もう一つ、終末ドクターよりはなんだか、ほんわかとしている47Newsの前川静剛氏の「放射線ピンポンだま当てゲーム」論をみてみましょう。氏によれば、放射線は遠くから飛んでくるピンポンだまにたとえられ(この点では上の1の事例)、放射線被爆は、

『そのピンポン球があなたの身体のあるポイントに当たるとあなたの負けというゲームだ。・・・・・・「確率的に影響がでる」、というのは運次第で当たる人もいれば当たらない人もいる、ということだ。発がんや遺伝的影響がそれに当たる。』


だれもが「当たるか当たらないかは、運次第とも言える」命がけの「ゲーム」に無理やり引きずり込まれる。何だかこの人にはやけくそのブラックユーモアを感じる。それに、乳幼児や胎児ははどうやって「ピンポン球」をかわせばいいのだ?「運」のないものはあらかじめ決められているのではないのか?

3.行く川の流れはたえずして、しかももとの水にあらず:一過性の罠
大気中に原発由来の放射線が観測され始めて数日、3月20日のNHKスペシャル「東北大震災から10日」で岩本裕解説委員は、観測された「毎時」の放射線量を1日=24時間で「かけて」いる人がいるが、それは「正しくない」とお叱りになった。なぜなら、観測された「高い」値は「一瞬」のものであり、その後は下がっていったからだ。

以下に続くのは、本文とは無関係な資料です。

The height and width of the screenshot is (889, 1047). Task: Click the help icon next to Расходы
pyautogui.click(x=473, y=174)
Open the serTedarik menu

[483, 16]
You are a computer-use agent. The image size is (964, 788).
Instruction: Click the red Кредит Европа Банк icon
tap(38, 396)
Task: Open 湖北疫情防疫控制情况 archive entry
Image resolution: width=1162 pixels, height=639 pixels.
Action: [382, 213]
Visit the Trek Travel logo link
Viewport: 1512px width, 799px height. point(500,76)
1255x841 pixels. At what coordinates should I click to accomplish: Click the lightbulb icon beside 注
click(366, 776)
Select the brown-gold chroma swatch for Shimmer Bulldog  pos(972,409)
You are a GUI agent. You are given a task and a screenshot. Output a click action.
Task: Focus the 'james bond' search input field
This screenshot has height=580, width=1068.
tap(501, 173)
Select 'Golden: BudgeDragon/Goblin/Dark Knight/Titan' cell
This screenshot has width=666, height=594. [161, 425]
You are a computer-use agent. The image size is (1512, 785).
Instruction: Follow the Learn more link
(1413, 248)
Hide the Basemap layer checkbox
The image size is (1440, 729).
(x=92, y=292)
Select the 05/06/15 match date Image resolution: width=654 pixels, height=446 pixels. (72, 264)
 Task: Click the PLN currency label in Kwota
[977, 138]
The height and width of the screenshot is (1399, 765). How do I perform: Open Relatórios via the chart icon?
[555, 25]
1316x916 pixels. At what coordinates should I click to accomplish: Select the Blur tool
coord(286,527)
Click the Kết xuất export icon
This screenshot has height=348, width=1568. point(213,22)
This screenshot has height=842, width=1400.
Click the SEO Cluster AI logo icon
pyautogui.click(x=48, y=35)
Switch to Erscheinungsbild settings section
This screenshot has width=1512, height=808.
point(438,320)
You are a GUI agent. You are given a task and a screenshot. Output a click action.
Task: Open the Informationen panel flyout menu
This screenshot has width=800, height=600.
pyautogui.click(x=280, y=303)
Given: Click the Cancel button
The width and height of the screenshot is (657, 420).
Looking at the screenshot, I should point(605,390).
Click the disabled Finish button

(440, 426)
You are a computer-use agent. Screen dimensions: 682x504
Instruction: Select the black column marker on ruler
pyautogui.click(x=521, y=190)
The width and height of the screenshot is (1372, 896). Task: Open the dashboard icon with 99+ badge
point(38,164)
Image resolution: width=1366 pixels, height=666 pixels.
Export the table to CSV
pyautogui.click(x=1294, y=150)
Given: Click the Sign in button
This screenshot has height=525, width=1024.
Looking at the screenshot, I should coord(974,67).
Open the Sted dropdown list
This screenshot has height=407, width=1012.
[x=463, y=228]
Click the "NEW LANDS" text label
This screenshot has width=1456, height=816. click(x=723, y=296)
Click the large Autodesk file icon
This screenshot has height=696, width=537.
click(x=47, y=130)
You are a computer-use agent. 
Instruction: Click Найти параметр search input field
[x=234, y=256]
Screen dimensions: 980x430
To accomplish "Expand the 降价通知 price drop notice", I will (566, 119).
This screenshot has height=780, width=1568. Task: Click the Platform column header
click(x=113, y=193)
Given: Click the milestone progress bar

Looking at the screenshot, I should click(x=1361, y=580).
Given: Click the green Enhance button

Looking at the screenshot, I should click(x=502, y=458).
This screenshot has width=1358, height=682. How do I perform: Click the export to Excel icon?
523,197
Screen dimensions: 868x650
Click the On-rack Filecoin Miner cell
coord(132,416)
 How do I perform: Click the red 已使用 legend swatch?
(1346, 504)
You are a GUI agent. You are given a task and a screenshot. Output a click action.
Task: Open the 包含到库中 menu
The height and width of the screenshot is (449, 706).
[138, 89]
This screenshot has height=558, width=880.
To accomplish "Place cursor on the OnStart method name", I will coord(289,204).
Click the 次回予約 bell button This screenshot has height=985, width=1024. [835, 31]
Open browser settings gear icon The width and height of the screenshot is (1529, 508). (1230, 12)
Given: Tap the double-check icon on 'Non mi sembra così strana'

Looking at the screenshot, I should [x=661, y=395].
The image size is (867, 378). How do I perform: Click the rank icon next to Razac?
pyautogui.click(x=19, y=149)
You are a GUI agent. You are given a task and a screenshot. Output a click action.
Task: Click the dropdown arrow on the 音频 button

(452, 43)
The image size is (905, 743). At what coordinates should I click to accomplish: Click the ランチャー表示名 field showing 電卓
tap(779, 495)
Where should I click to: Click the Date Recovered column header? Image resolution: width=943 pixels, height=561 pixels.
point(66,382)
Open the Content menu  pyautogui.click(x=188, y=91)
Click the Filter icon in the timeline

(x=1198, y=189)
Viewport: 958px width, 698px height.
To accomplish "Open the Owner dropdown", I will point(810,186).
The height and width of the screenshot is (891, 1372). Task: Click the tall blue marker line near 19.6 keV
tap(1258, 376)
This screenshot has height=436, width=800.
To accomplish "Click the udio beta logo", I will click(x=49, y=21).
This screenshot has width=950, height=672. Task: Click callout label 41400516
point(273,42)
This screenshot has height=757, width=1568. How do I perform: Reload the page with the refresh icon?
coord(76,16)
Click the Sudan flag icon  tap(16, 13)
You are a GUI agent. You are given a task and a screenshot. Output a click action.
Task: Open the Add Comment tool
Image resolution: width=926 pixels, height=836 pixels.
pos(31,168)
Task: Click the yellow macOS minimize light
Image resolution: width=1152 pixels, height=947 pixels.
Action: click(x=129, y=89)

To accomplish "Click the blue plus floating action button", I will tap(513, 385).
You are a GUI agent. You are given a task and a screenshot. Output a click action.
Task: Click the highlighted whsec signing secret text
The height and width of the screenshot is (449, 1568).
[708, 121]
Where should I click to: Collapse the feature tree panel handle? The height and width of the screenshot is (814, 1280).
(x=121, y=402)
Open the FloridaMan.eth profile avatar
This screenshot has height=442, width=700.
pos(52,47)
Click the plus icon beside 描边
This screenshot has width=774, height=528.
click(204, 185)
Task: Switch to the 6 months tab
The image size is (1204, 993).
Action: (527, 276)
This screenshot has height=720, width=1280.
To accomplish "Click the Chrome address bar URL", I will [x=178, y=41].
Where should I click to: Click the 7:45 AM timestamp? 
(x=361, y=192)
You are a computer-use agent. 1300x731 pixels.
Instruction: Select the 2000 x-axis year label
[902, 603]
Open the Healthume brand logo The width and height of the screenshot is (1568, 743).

確かに、岩本委員が提示したグラフをみれば、この1日のデータに関しては、発表された数値よりもその後、線量が低下したのが見て取れる。しかし、岩本氏のお叱りは放射線量を累積で考えることを禁じ、そうした議論を「風評被害」と切り捨てる論法につながる。岩本委員の「正しくない」という科学的断定は、今後放射線量は、この「一瞬の高い値」を示した後にはずっと低いままである、という前提を私たちに押し付ける。官房長官や毎日・斗ヶ沢記者の「現時点では」も同じことだ。しかしこうした論法は、1週間もしないうちに公的な「累積被爆」の推定で馬脚を現した(過去記事「福島原発事故メディア・ウォッチ:毎日新聞記者の狂った目(つづき)」をみてください)。万物は流転する、明日のことなどわからない。24時間先のことを、あの1時間のことで判断してはいけない・・・。

4.くそみその下克上:重要度の混乱
3月28日といえば、2号機タービン建屋の水から通常運転時の1,000万倍の放射線量が測定されたと0時過ぎに発表され、それが後に訂正され(それでもいぜんきわめて高い数値)たが、午後から夕刻にかけて建屋ばかりでなく、そばのトレンチにも同様な高レベルの汚染水が見つかったという深刻な事態が続いた日だ。その夕方のYomiuri Online 「総合トップ」の一番上(第1面)には、このニュースを伝える見出し「2号機付近の地下、水から高濃度放射線観測(2011年3月28日18時00分 読売新聞)」が躍ったが、奇妙なことのそのすぐ下に「アエラ表紙に抗議、野田秀樹氏が連載降板(2011年3月28日18時06分 読売新聞)」という見出しが並んだ。重大な放射能汚染に直結するかもしれない事態の報道を前にしては、人気劇作家の執筆拒否など、野田氏には失礼ながら、情報としては「みそ」のほうではないだろう。そして、このトリビアに属する記事の追加は、情報の重要度のスケールをかく乱し、重大事の報道が伝える事態の重大さを見事に緩和する。毎日のトップ面の記事リスト構成も同様だった。あらゆる機会をとらえて、ライバル社のスキャンダルをあげつらうのが販売戦略の常道だとしても、この節操のなさは、彼らの危機管理意識の低さを反映している。

5.歴史を動かす個人:ゴシップで薄める放射能
読売新聞は3月29日、「ざっくばらん」班目委員長発言に官邸ピリピリ」という記事を掲載し、この班目(でたらめ)委員長の首相批判を取り上げている。しかも、この話題の記事は22日を皮切りに、28日に一度、29日に二度としつこくフォローされている。肝心の正確な放射線量とか、冷却水漏出ルートとか、圧力容器・格納容器の損傷程度とか、燃料棒の損傷程度とか、日々時々刻々フォローしなければならないはずのデータに関しては当局が設定する記者会見任せなのに、こういうことになるとなんとマメなのだろう。当局の内部でそろそろ責任のなすりつけあい、ババヌキのスケープゴート探しが始まったか、と状況の退廃ぶりを感じさせるこうした話題は、個人間の葛藤を持ち出すことで、事態の原因・展開を心理化して矮小化し、その構造的な性格を隠蔽する。「あのやろう、アホだな、それにこっちの方だって、偉ぶって気にいらねなー」と居酒屋でくだまく親父たちは溜飲を下げるのである。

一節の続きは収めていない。